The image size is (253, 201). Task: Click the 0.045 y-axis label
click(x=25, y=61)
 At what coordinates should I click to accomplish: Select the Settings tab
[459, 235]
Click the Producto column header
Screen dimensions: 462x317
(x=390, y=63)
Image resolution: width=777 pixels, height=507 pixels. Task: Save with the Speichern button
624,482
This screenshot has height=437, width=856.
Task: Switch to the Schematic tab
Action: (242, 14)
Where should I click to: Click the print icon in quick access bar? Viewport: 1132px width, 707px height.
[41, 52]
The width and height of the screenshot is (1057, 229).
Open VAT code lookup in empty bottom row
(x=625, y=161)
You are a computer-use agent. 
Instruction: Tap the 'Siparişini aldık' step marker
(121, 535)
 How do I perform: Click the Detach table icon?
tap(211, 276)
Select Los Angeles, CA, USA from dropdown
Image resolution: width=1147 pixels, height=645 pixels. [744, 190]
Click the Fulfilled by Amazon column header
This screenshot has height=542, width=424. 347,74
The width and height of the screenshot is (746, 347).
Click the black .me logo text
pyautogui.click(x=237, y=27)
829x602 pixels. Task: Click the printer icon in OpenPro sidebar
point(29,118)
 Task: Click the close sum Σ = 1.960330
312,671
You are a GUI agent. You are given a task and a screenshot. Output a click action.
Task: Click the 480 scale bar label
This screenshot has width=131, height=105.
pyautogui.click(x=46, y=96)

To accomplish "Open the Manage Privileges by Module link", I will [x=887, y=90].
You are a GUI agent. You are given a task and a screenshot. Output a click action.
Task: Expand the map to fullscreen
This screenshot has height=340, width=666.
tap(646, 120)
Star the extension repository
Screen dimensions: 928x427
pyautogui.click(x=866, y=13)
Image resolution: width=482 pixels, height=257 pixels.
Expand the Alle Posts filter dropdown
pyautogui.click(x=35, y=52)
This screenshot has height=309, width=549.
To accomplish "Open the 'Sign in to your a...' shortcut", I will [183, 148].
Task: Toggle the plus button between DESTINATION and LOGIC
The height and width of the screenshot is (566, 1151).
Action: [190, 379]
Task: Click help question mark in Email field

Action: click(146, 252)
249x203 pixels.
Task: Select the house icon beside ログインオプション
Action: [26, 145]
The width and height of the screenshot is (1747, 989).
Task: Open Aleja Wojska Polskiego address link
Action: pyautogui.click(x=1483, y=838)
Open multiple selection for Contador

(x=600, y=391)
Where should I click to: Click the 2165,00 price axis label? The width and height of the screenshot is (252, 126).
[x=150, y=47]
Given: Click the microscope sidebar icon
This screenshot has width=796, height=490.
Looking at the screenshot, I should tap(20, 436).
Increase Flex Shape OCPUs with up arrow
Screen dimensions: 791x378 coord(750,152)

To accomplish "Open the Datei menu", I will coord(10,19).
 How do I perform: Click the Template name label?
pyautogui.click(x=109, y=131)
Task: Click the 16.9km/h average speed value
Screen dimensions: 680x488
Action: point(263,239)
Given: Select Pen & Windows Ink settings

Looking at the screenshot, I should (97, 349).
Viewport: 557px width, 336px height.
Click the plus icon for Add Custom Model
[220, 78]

## [Task to carry out]
Using the data above, show each line where "will" occurs.

## [Expected answer]
To accomplish "Open the Manage Privileges by Module link", I will [x=887, y=90].
To accomplish "Open the 'Sign in to your a...' shortcut", I will [183, 148].
To accomplish "Open the Datei menu", I will coord(10,19).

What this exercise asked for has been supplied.